● Problem statement
State how long the relationship with the ex-fiance lasted, according to the post about a year of being single.

● Text block
________________

As of March 21st, I will have officially been single for a whole year!
This may seem quite trivial for some, but I have to give glory and praise where glory and praise is due.
About one year ago, the Lord finalized a three year relationship between me and my ex-fiance. (For those who are close to me, you know what a long and strange journey that had been). It was definitely one of the more difficult times in my life. All the questions and confusion finally came to a close, and it was at that time God burdened my heart with the necessity of really committing that following year to growing and drawing closer to Him. I came out of that experience having learned so much about all the areas in MY life that demanded complete submission unto God - I had no idea how selfish I really am. Relationships have a bittersweet way of exposing both your constructive, and consequently, your DEstructive attributes.

________________

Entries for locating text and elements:
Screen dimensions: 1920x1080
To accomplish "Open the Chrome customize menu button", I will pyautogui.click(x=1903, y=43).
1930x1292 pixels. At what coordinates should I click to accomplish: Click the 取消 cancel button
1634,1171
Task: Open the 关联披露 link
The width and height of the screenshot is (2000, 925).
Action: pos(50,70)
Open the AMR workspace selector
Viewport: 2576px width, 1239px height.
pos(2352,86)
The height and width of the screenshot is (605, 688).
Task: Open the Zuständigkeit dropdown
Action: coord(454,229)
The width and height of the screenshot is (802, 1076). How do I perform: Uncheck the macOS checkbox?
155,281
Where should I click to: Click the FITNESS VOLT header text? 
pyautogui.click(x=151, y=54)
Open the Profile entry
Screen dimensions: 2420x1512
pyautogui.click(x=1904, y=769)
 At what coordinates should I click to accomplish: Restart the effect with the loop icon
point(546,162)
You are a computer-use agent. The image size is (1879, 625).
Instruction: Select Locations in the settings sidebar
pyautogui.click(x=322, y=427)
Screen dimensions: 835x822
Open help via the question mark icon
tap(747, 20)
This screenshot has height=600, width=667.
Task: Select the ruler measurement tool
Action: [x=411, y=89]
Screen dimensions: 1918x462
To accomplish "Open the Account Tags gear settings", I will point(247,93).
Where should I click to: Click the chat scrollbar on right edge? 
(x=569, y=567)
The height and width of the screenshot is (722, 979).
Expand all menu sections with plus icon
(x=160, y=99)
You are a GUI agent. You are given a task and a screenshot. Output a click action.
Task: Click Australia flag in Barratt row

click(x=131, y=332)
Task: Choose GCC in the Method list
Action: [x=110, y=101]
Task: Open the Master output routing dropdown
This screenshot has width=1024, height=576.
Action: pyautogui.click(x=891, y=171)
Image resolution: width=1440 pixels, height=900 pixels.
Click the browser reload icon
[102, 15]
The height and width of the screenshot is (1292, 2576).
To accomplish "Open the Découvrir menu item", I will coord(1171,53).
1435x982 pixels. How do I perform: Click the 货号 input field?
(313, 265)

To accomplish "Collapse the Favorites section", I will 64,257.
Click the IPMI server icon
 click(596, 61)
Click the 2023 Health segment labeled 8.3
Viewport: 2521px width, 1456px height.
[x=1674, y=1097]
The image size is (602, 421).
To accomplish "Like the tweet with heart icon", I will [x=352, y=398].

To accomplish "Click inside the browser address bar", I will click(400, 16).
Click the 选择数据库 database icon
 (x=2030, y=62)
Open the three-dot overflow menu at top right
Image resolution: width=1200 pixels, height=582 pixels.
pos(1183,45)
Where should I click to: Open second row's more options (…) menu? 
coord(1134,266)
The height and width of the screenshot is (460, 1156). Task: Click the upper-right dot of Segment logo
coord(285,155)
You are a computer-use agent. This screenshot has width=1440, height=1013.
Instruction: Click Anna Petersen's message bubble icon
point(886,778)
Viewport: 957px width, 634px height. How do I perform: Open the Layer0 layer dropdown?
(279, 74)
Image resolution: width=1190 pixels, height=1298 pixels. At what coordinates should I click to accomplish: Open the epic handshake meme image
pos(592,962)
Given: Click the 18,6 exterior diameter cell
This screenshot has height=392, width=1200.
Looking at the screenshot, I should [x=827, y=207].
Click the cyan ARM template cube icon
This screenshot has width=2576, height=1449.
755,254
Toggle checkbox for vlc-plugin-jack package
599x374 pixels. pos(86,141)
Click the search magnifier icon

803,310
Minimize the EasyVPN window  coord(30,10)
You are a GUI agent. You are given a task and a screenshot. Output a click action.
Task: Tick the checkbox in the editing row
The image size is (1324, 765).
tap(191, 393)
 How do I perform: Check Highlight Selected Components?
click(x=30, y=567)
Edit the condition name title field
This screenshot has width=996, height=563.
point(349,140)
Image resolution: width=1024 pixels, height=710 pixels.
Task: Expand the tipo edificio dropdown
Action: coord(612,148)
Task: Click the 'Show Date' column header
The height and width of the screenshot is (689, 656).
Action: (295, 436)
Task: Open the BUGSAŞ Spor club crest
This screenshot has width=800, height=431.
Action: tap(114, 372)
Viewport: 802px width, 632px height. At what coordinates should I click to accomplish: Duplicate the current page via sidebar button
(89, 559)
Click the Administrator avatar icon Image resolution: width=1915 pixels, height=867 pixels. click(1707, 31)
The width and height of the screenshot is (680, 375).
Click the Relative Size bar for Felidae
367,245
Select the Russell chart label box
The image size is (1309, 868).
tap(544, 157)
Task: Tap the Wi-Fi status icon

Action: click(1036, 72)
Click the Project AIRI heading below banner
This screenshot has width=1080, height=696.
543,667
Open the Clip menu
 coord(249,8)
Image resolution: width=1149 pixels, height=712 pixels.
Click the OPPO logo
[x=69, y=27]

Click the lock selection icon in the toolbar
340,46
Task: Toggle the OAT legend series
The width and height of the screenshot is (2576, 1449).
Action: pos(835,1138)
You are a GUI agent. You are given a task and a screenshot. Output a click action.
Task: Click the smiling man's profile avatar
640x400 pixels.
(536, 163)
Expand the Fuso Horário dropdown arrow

________________

● Solution to the problem
It lasted three years.